*RECORDED INFORMATION*:
####################

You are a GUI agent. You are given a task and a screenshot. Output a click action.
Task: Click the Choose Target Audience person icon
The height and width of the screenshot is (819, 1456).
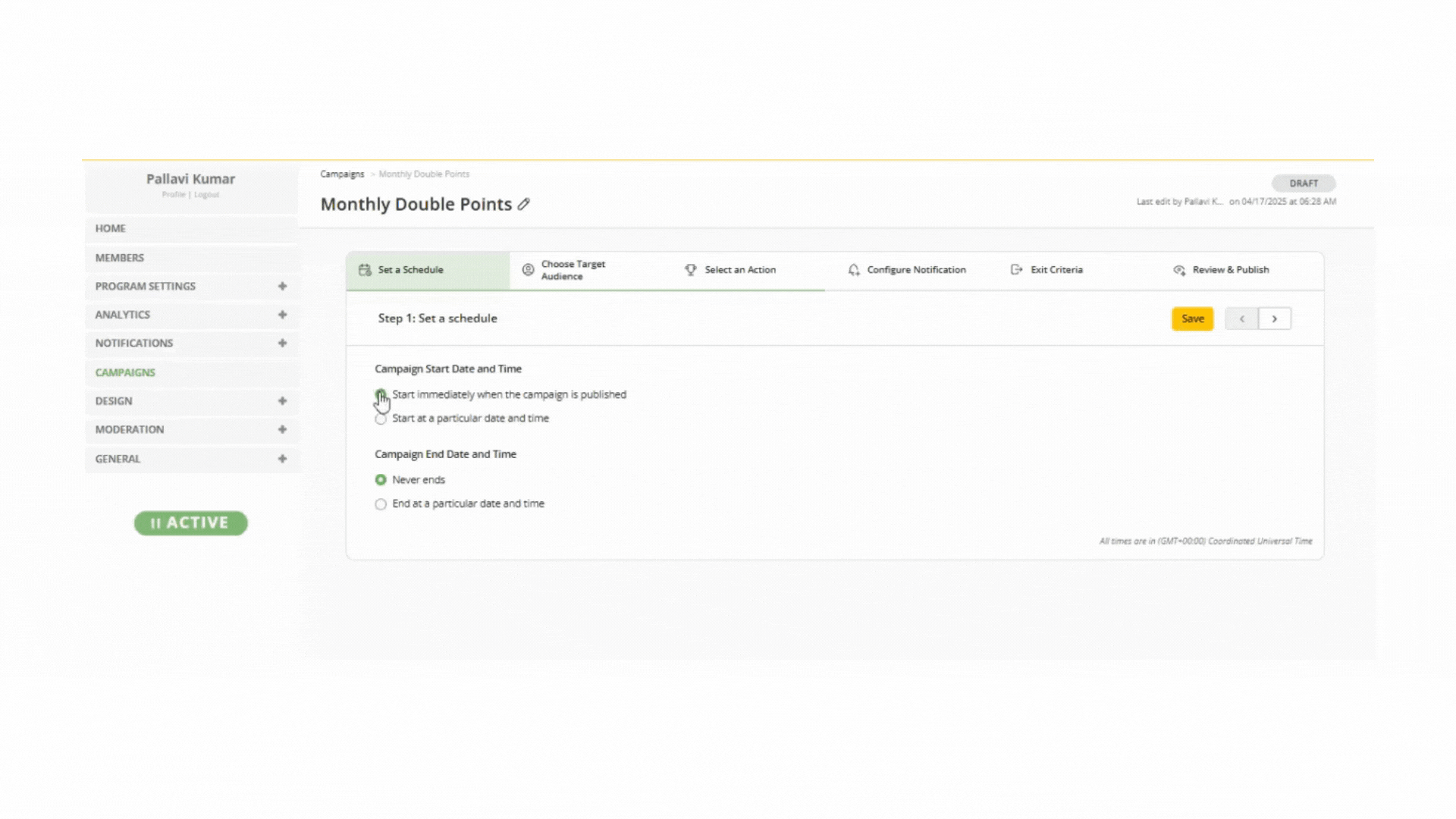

####################

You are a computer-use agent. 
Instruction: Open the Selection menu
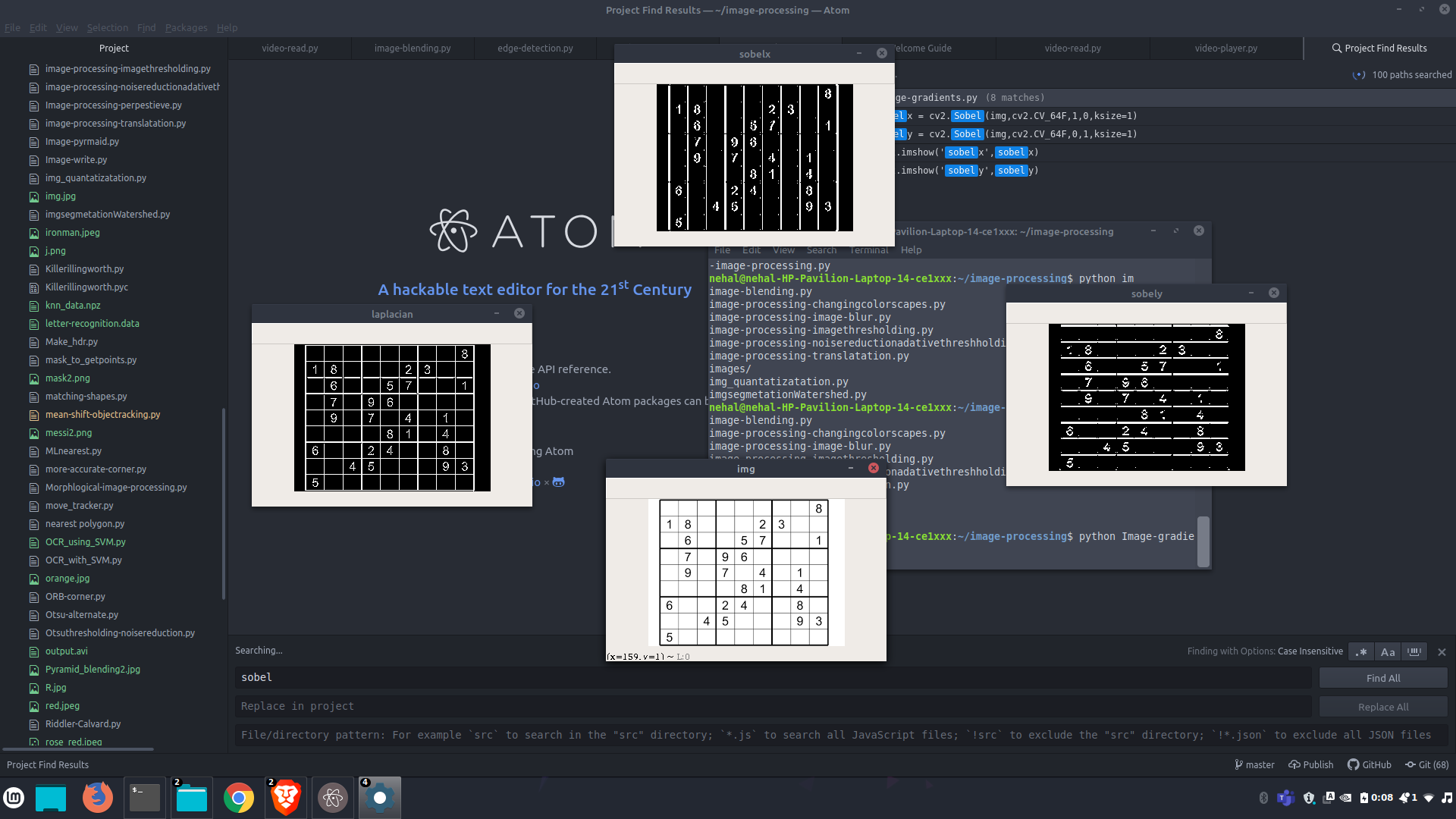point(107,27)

####################

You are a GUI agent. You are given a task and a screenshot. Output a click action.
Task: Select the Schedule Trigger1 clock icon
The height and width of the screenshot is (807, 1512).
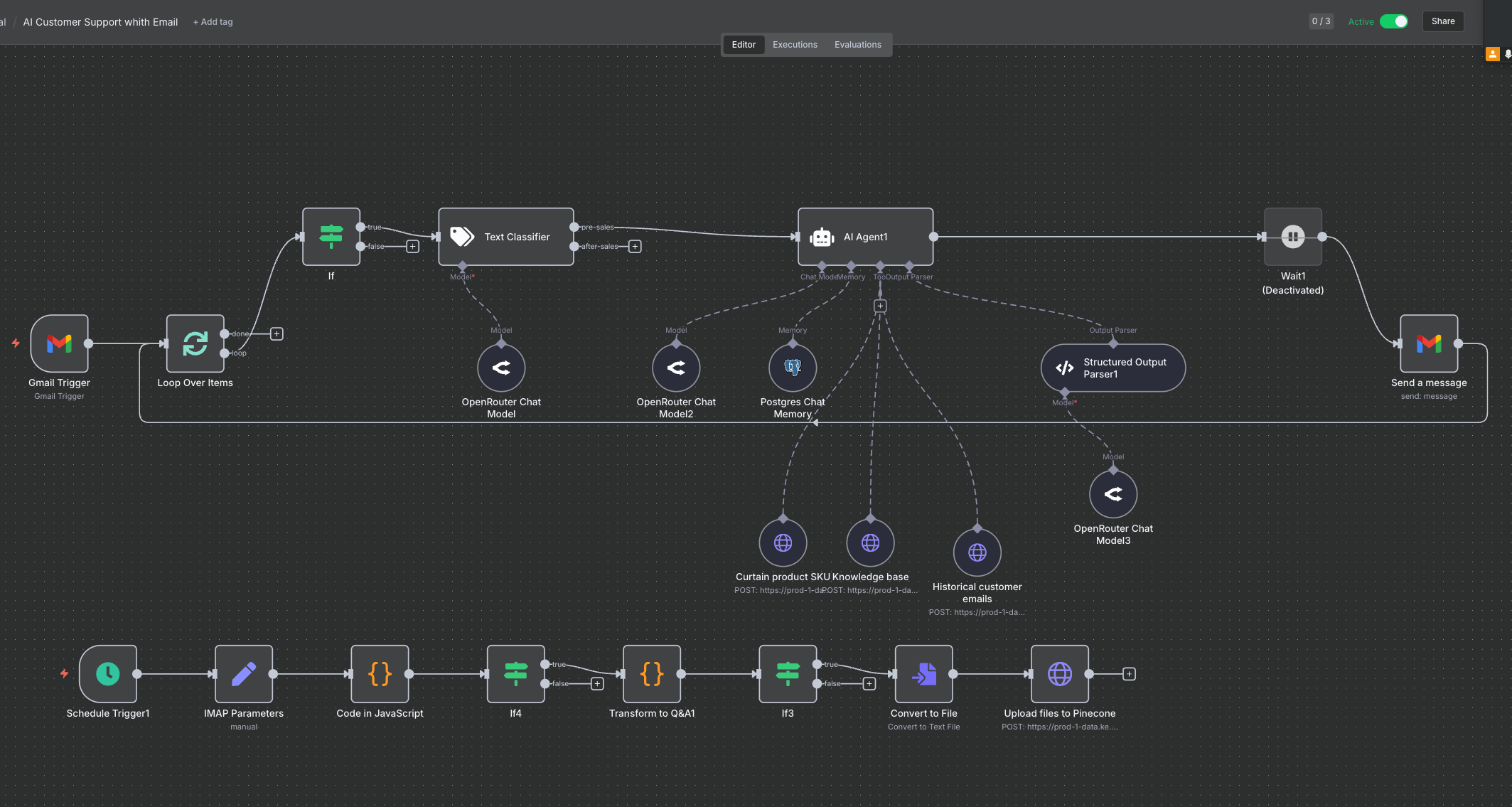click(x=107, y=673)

####################

*WHAT IS REQUIRED*: From the records, copy out each line that includes the string "icon".

*EXPECTED OUTPUT*:
Task: Click the Choose Target Audience person icon
Task: Select the Schedule Trigger1 clock icon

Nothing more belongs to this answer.